大腸菌の全遺伝子数は約数千と考えられるので、温度感受性欠損を持つ突然変異株を約1万分離すれば、全遺伝子について最低1つの変異株がそのコレクションに含まれると期待できる。廣田は、独立に生起した突然変異株を偏りなく約5千分離した。この変異株コレクションから見出した生体高分子生合成の変異株を用いて、生合成素反応とその遺伝的調節の研究を推進した。
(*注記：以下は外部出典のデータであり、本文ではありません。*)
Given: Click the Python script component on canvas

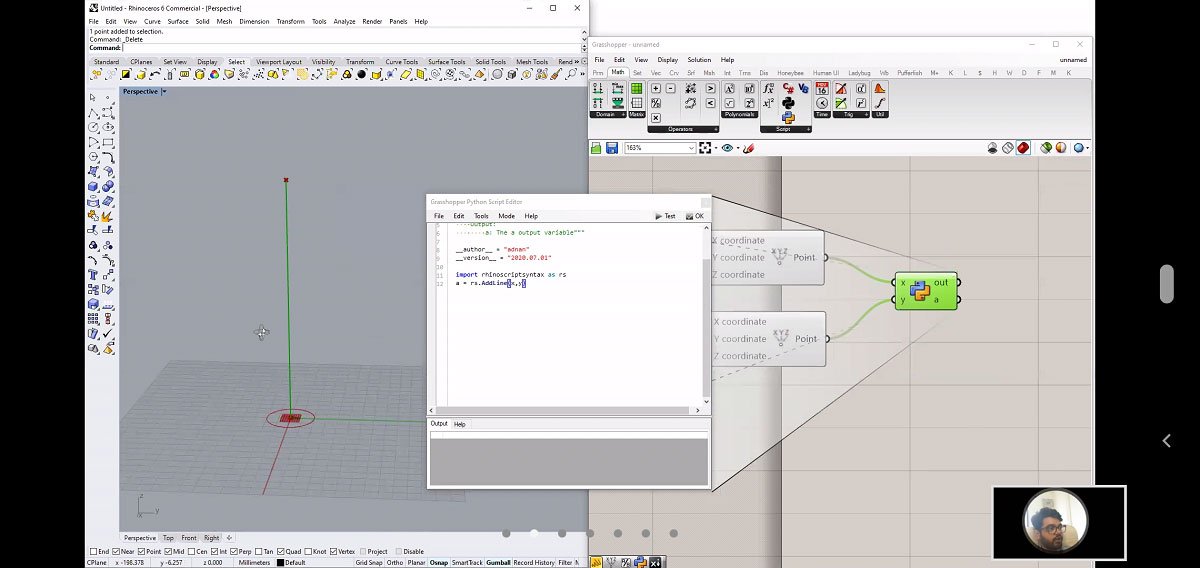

伊藤は、細胞表層蛋白質の膜透過(分泌)に働くsecY遺伝子産物を同定して構造を明らかにし、その機能を解析した。また、新たに数株の分泌欠損変異株を見出して分析した。鈴木は、細胞表層の生長に働くペニシリン結合蛋白質1bの3成分α,β,γのうちαとγが一次翻訳産物であること、βは膜分画調製時にαから生じることを示し、α→β変換欠損変異株を見出して、各成分の構造を決定した。西野は、細胞壁合成に働くイソプレノイド生合成系の欠損変異株を数株見出し、それぞれで欠損している酵素を明らかにして、遺伝解析を進めた。原・廣田は、細胞分裂に働くペニシリン結合蛋白質3が、分泌蛋白質であり、一部がリポ蛋白質となっていることを示した。また、そのプロセシング欠損変異株を見出し、プロセシング過程を解析した。水島は、培地浸透圧に応答して相対量の変動する細胞外膜蛋白質の遺伝子ompF,ompCのプロモーター領域の構造を決定し、また、その発現調節因子であるOmpR,EnvZ蛋白質を解析して、発現調節機構を明らかにした。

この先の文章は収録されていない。